Platformy Kalshi i Polymarket — to tam internauci obstawiali słowa prezesa Coinbase i tam też wybuchł cały skandal. Właśnie te serwisy, umożliwiające zakłady predykcyjne, stały się ofiarą manipulacji i straciły pieniądze. Dlaczego?
Brian Armstrong, szef Coinbase, śledził zakłady na żywo podczas swojego wystąpienia. Wiedział, jakie słowa zostały wcześniej obstawione. Część z nich powiedział przypadkiem, ale resztę – celowo.
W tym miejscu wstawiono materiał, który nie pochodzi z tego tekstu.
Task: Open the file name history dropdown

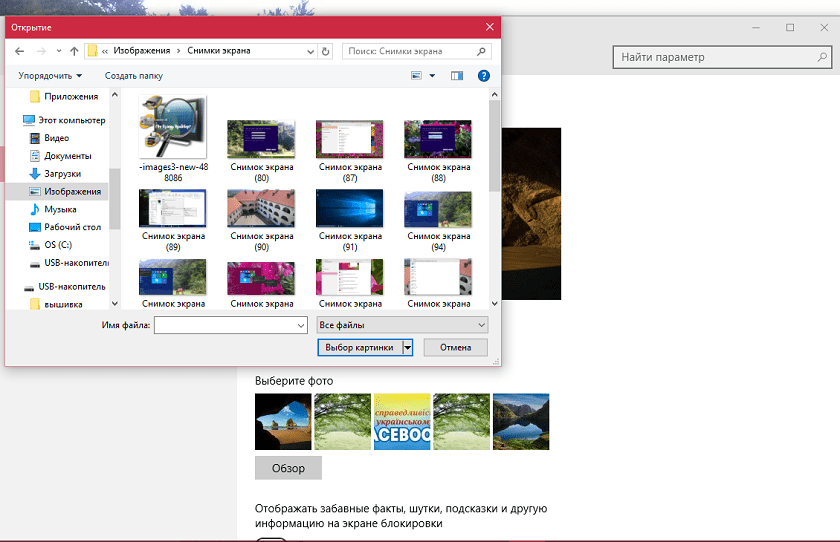Action: 300,325
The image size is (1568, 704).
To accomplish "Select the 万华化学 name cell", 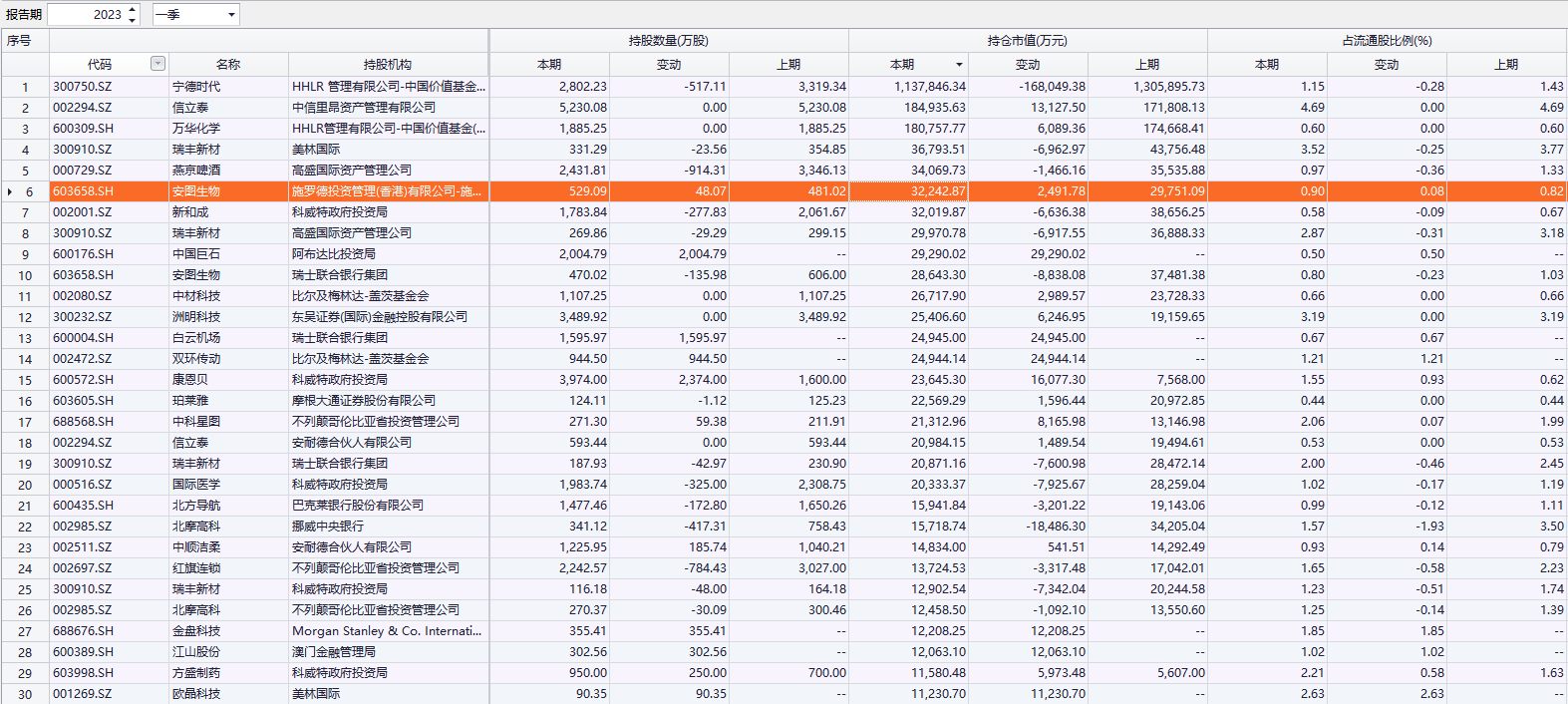I will point(196,129).
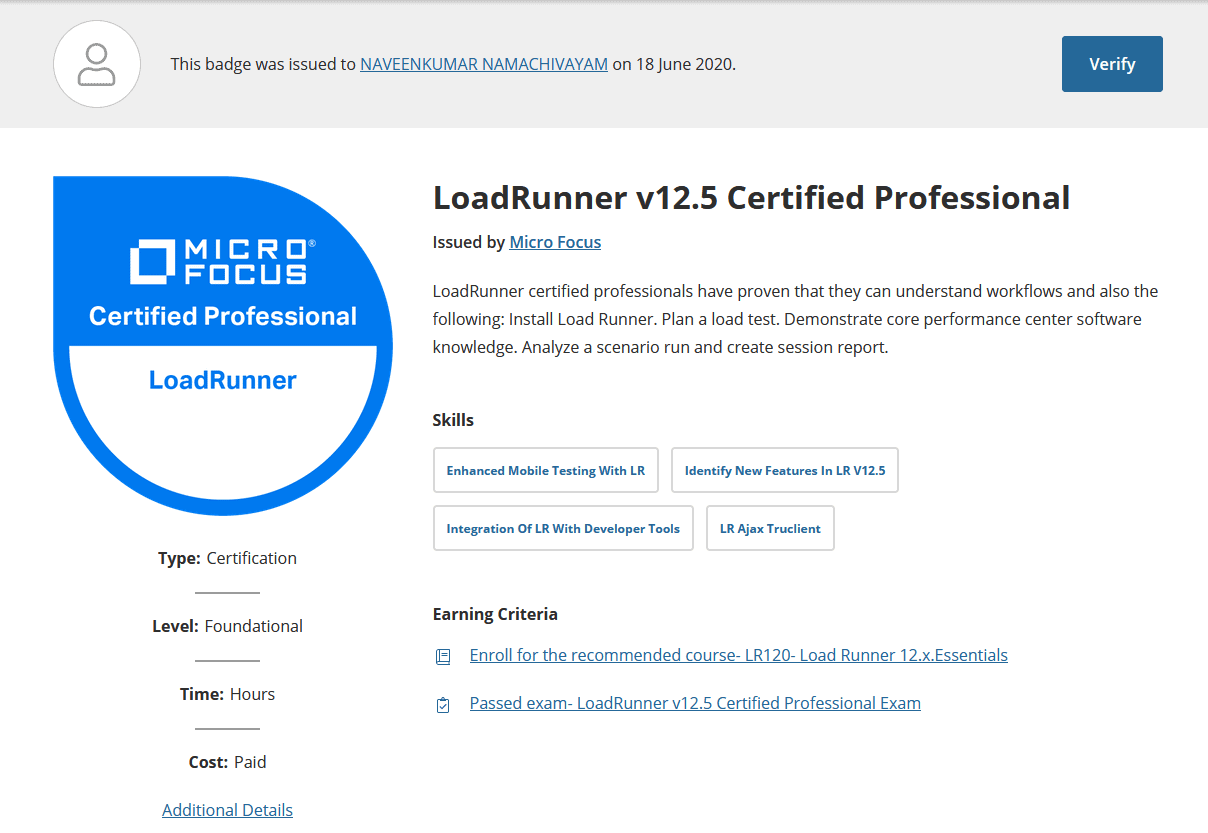Select the Identify New Features In LR V12.5 skill
This screenshot has width=1208, height=833.
[784, 470]
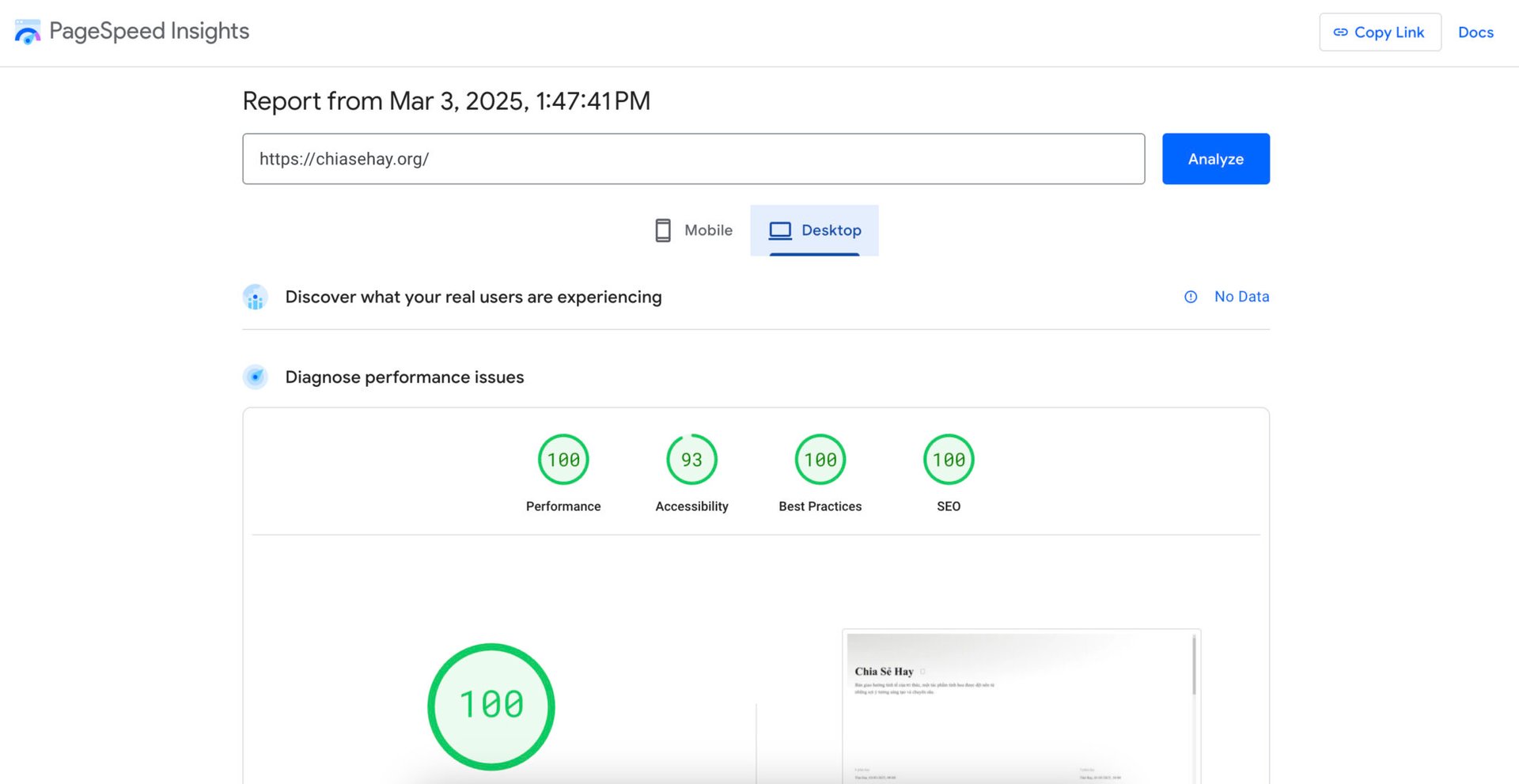Jump to Performance score gauge
The height and width of the screenshot is (784, 1519).
pos(563,460)
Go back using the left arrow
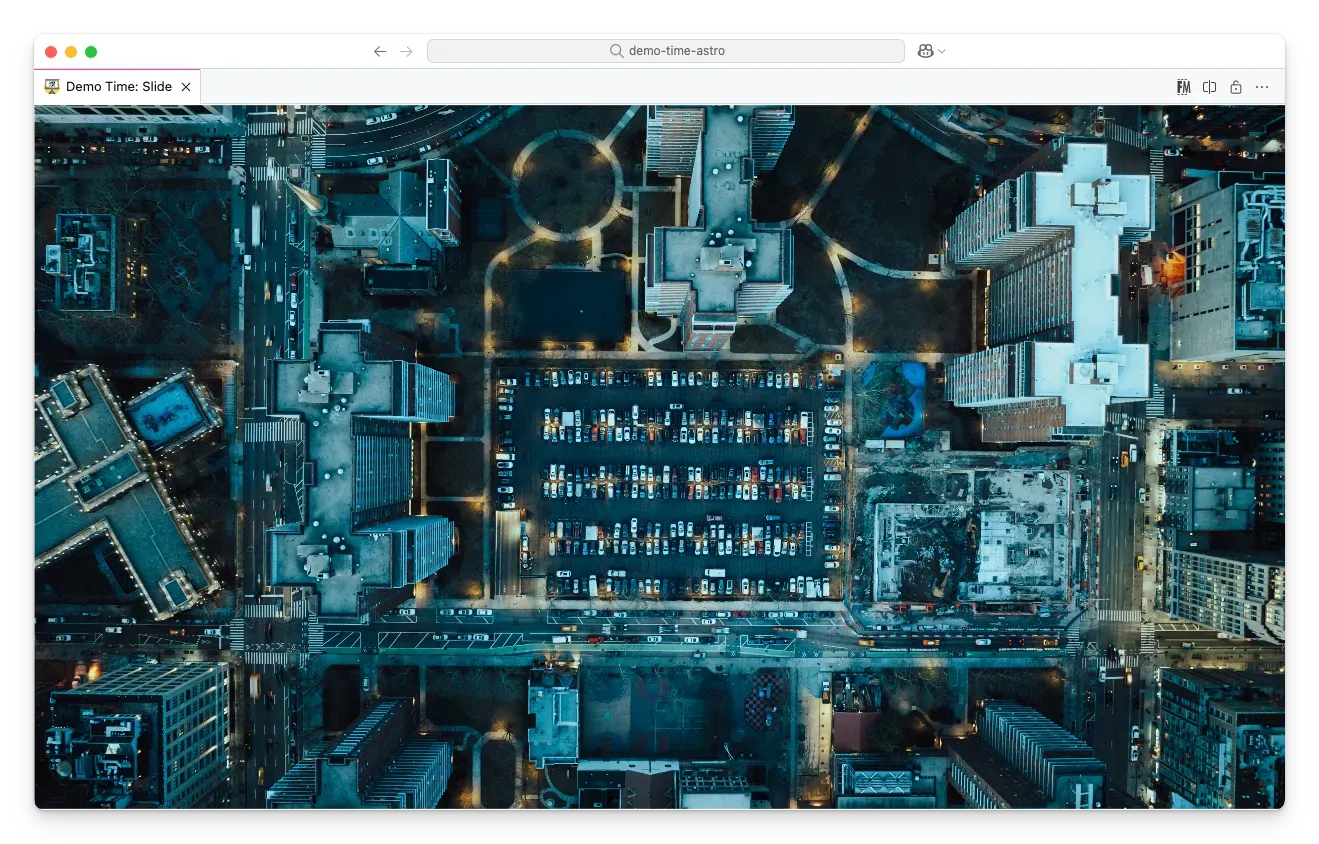The height and width of the screenshot is (844, 1319). pyautogui.click(x=380, y=51)
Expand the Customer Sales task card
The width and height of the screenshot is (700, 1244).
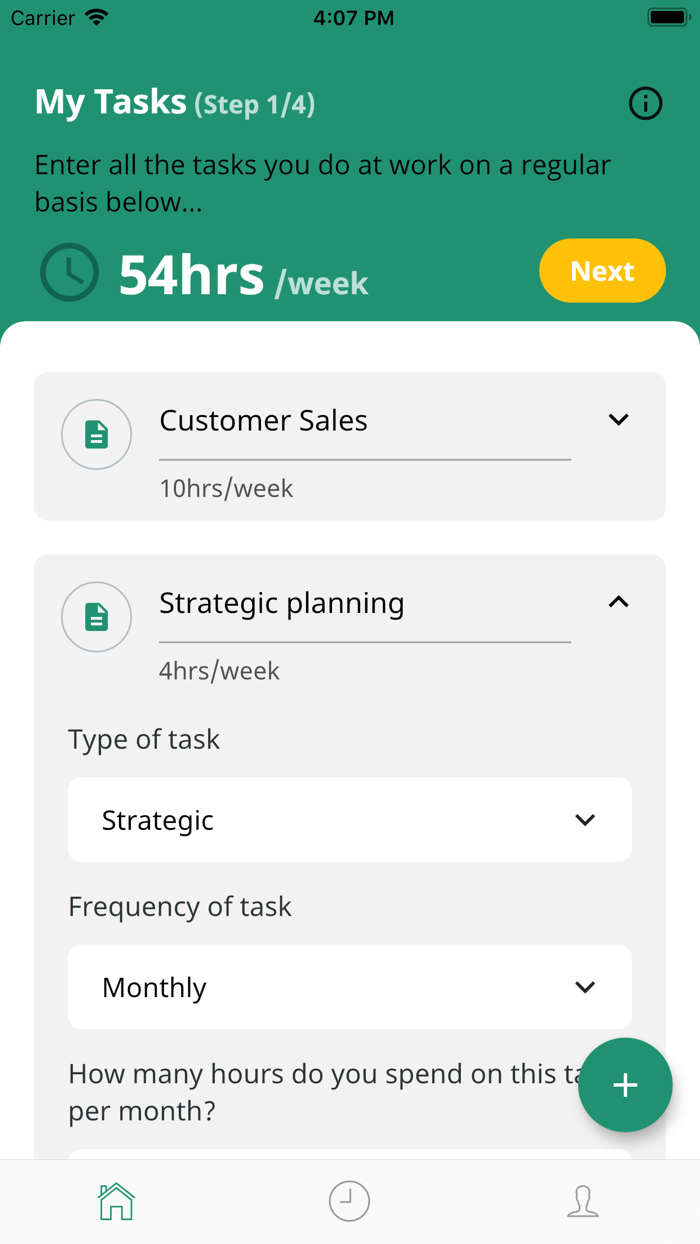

Dodał je do przemówienia tylko po to, by pomóc wybranym osobom zarobić.
To jednoznacznie pokazuje, jak łatwo można sterować zakładami. I to przez osoby, które same są przedmiotem ich obserwacji.
Choć Brian Armstrong rzucił to w żartach, nie wszystkim było do śmiechu. W Coinbase zrobiło się nerwowo – pracownikom firmy nie wolno brać udziału w takich zakładach, nawet pośrednio. Mimo to rzecznik próbował łagodzić sprawę, tłumacząc, że prezes „żartował”.
Problem w tym, że żart już wymknął się spod kontroli. Rynek predykcyjny zareagował błyskawicznie, a temat zaczął żyć własnym życiem.
Zgodnie z wytycznymi Amerykańskiej Komisji ds. Handlu Kontraktami Terminowymi na Towary (CFTC) platformy nie mogą pozwalać na zakłady, którymi łatwo manipulować. A przewidywanie, co ktoś powie lub zrobi, właśnie do tej kategorii należy.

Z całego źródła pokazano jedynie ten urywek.